## How to complete this task
Leave the pictures out and print, word for word, the lines below from the one with "Instruction: Click the" through the final line.

## Supplied records
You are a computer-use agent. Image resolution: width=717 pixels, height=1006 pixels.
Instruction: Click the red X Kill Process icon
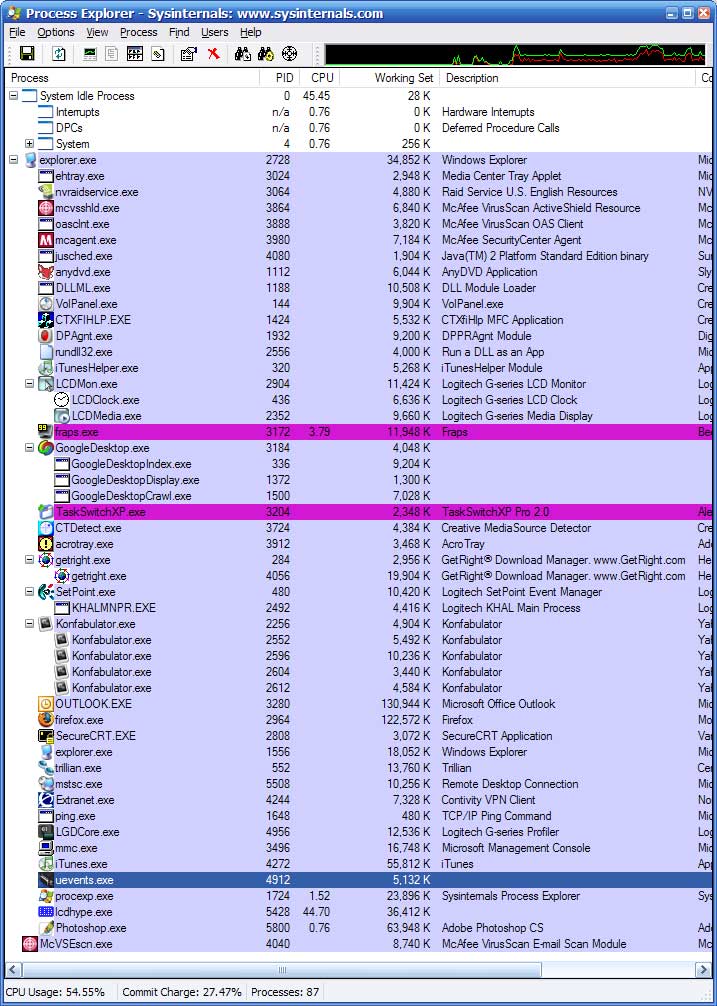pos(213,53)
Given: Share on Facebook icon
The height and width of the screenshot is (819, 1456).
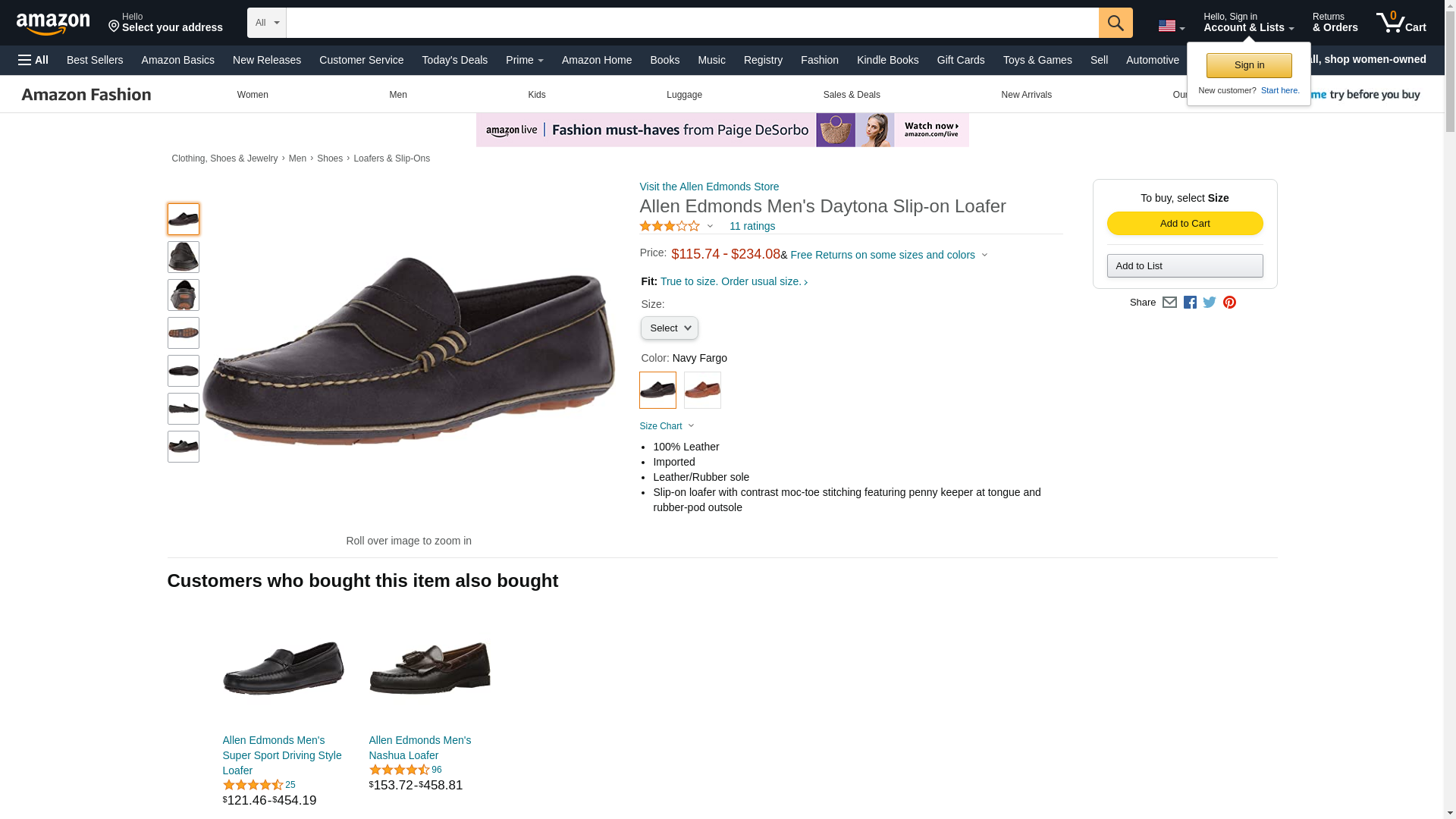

## Response to this exercise
Instruction: Click the red X Kill Process icon
pos(213,53)
Given: Share on Facebook icon
The height and width of the screenshot is (819, 1456).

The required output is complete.